Task prompt » Rewrite the lines starting at the one containing "Task: Click the arrow icon beside Prospectus" and ending at the one containing "Action: pyautogui.click(x=279, y=264)", substituting "chevron" for "arrow" and keeping everything else unchanged. Leave the pictures out of your answer.

[start of Rows]

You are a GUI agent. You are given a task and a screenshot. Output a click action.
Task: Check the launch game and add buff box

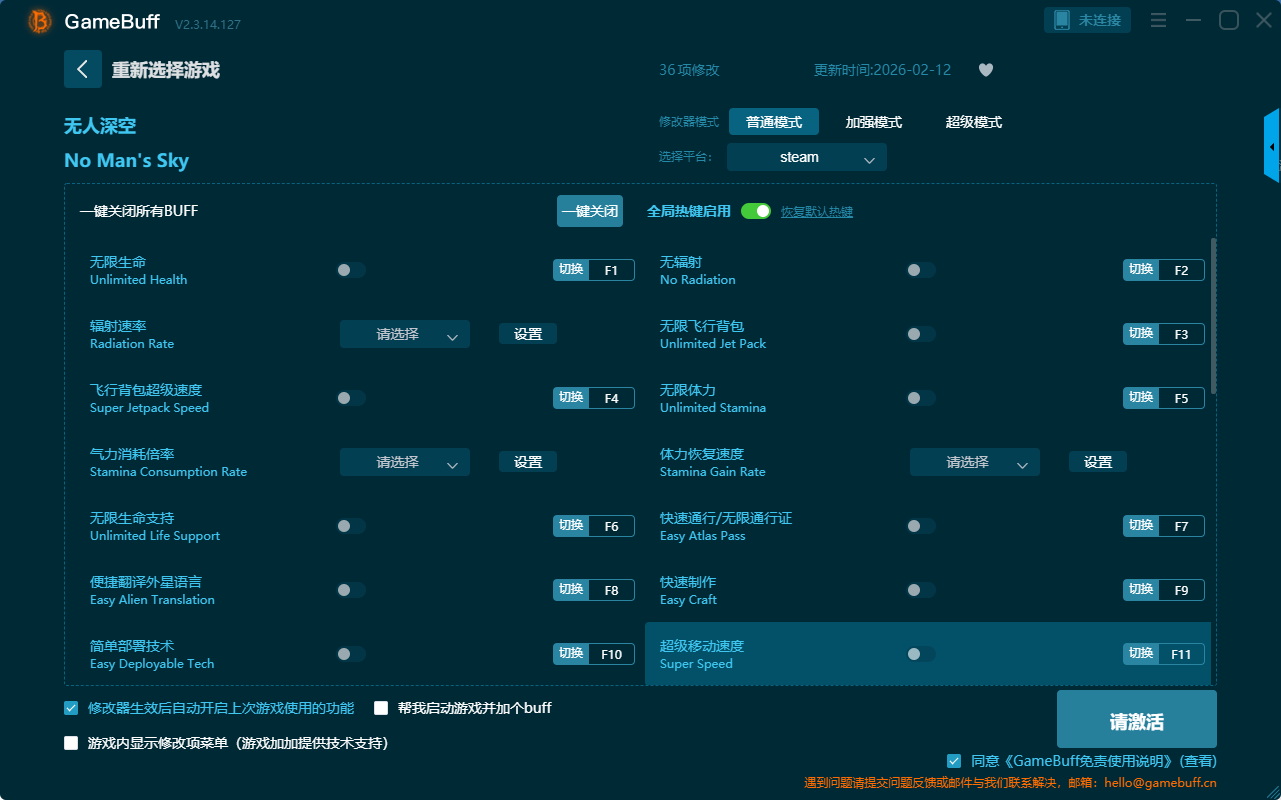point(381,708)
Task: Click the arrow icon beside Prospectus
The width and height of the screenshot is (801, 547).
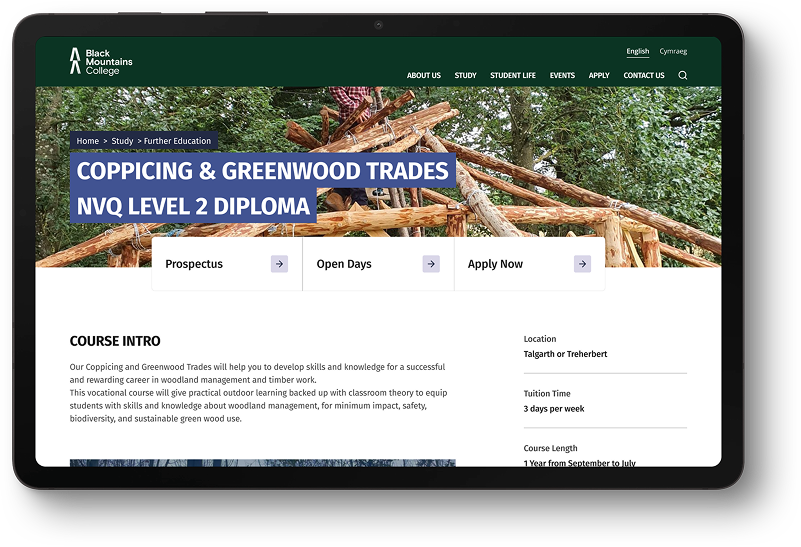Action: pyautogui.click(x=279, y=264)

[end of Rows]
[start of Rows]

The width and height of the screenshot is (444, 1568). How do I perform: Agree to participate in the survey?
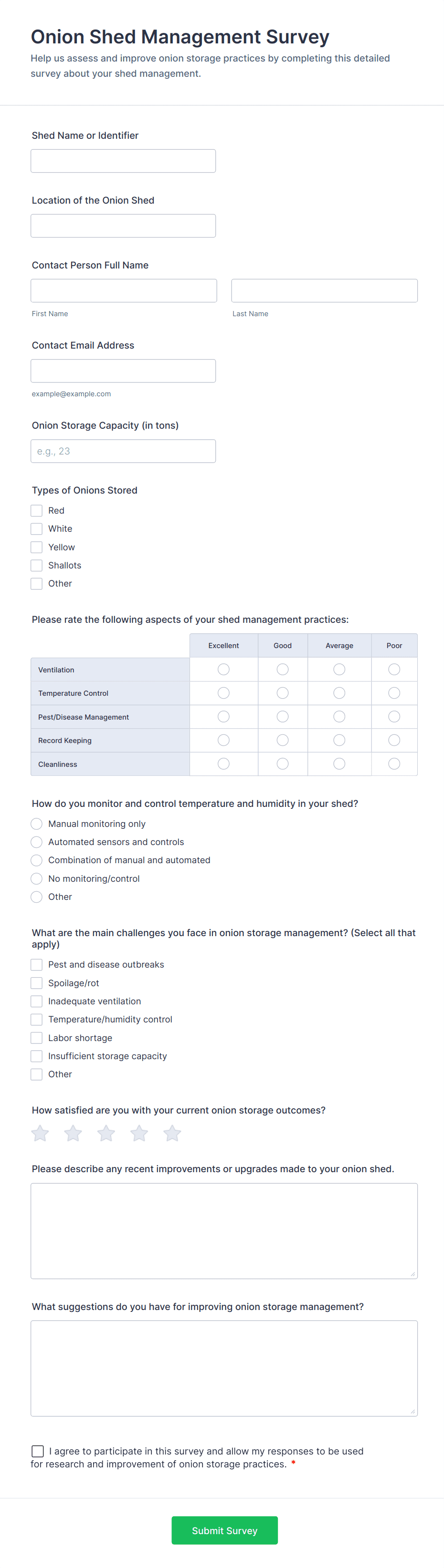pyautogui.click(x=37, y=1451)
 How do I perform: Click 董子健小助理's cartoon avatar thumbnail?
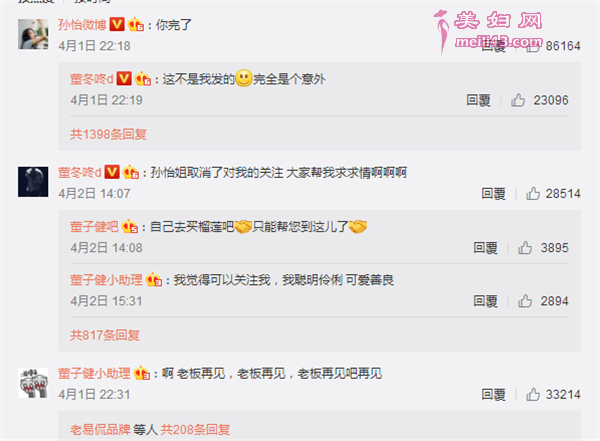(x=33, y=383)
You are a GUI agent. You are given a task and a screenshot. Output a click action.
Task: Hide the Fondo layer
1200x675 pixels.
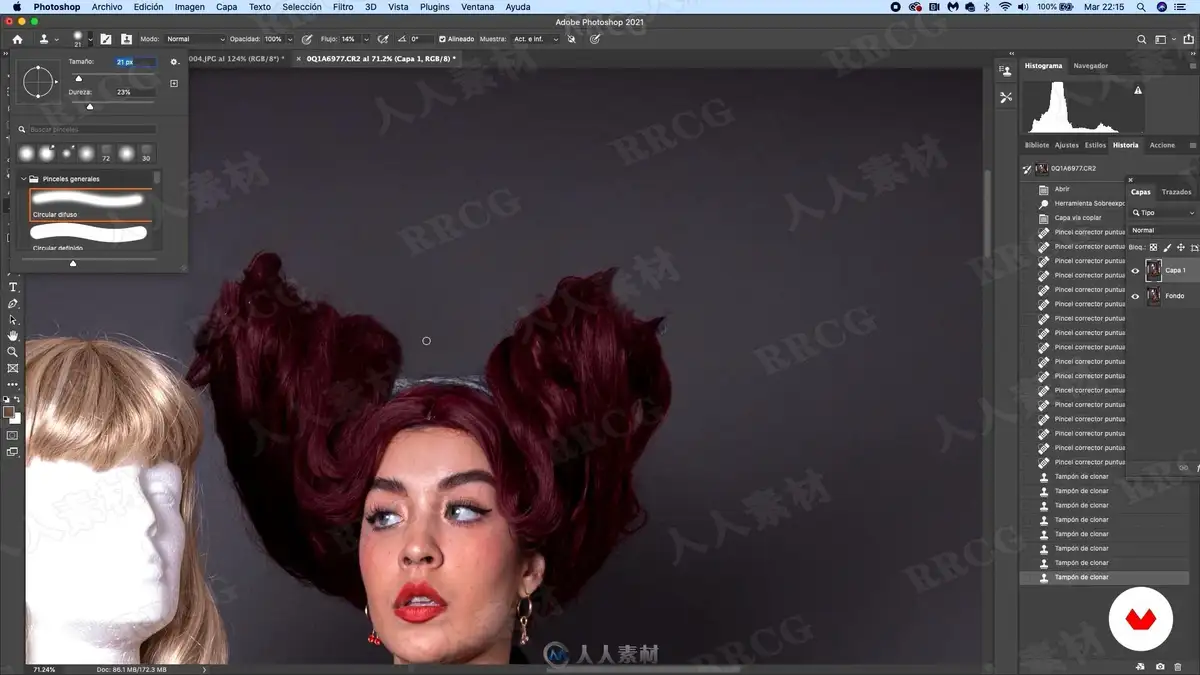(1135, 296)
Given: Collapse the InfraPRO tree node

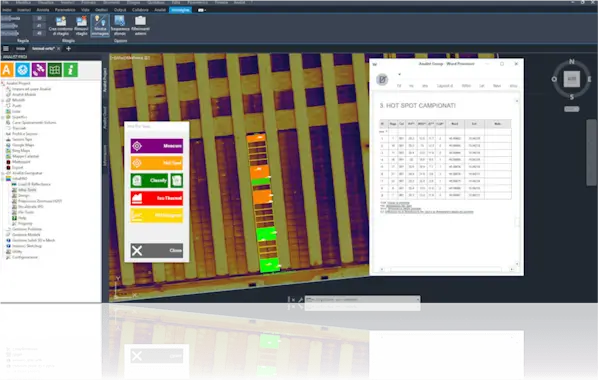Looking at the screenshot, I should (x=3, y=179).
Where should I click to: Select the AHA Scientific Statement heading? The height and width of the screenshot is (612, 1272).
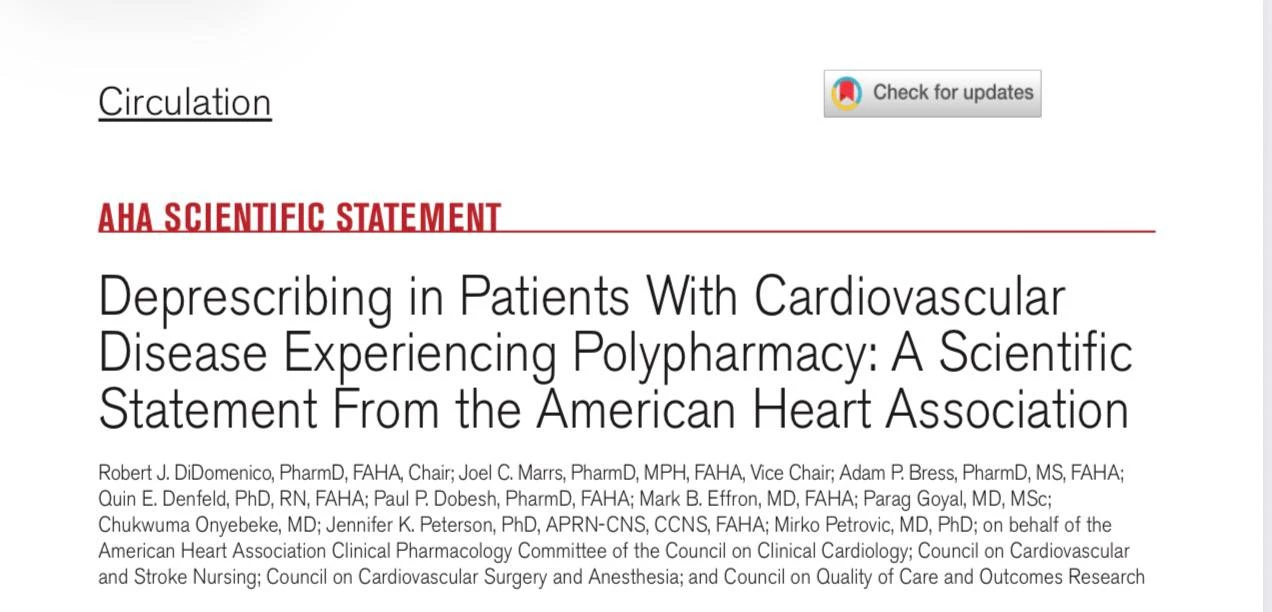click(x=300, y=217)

[end of Rows]
[start of Rows]

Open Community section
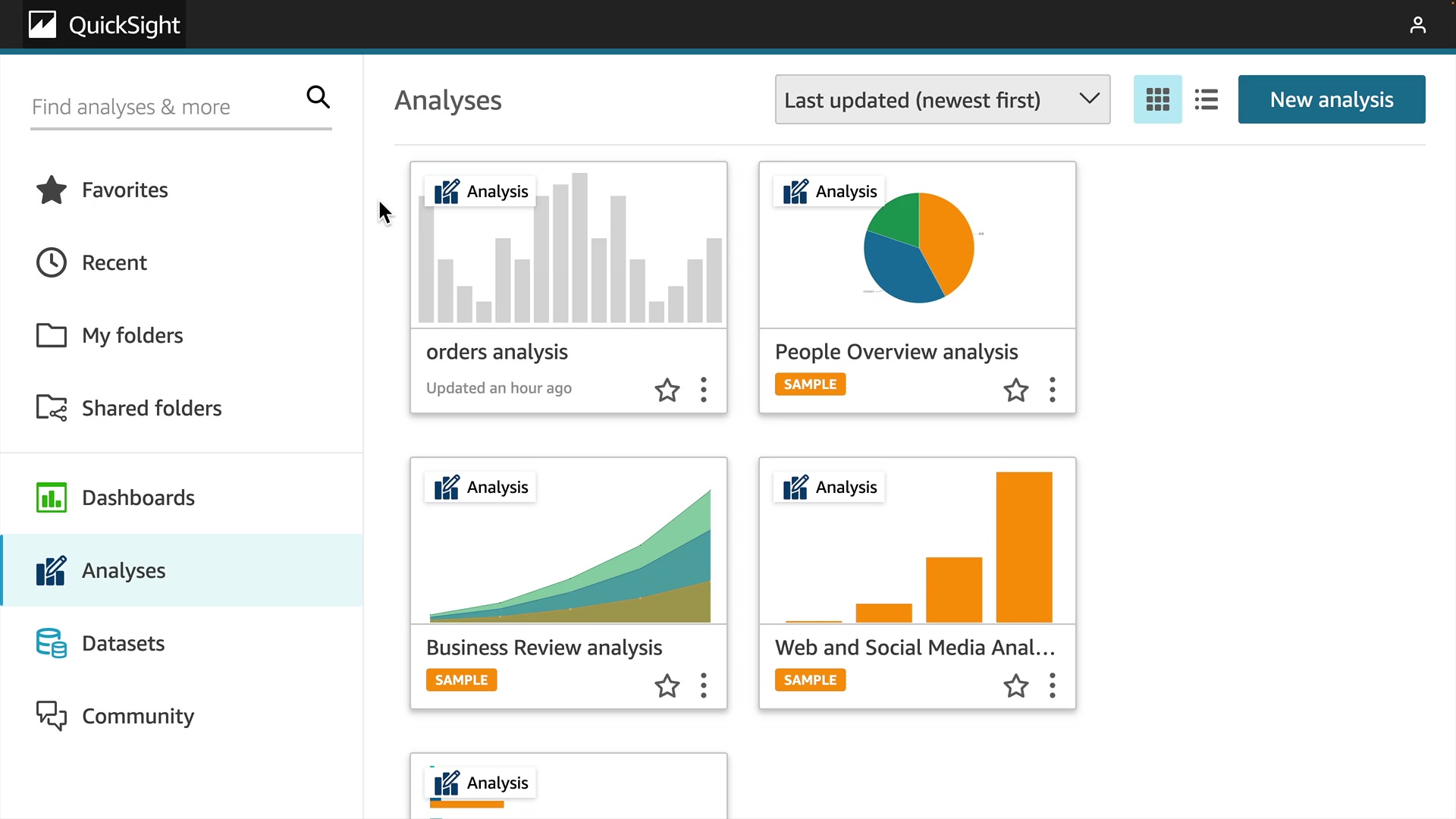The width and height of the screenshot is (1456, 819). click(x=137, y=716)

[end of Rows]

The response »
Task: Click the chevron icon beside Prospectus
The width and height of the screenshot is (801, 547).
Action: pyautogui.click(x=279, y=264)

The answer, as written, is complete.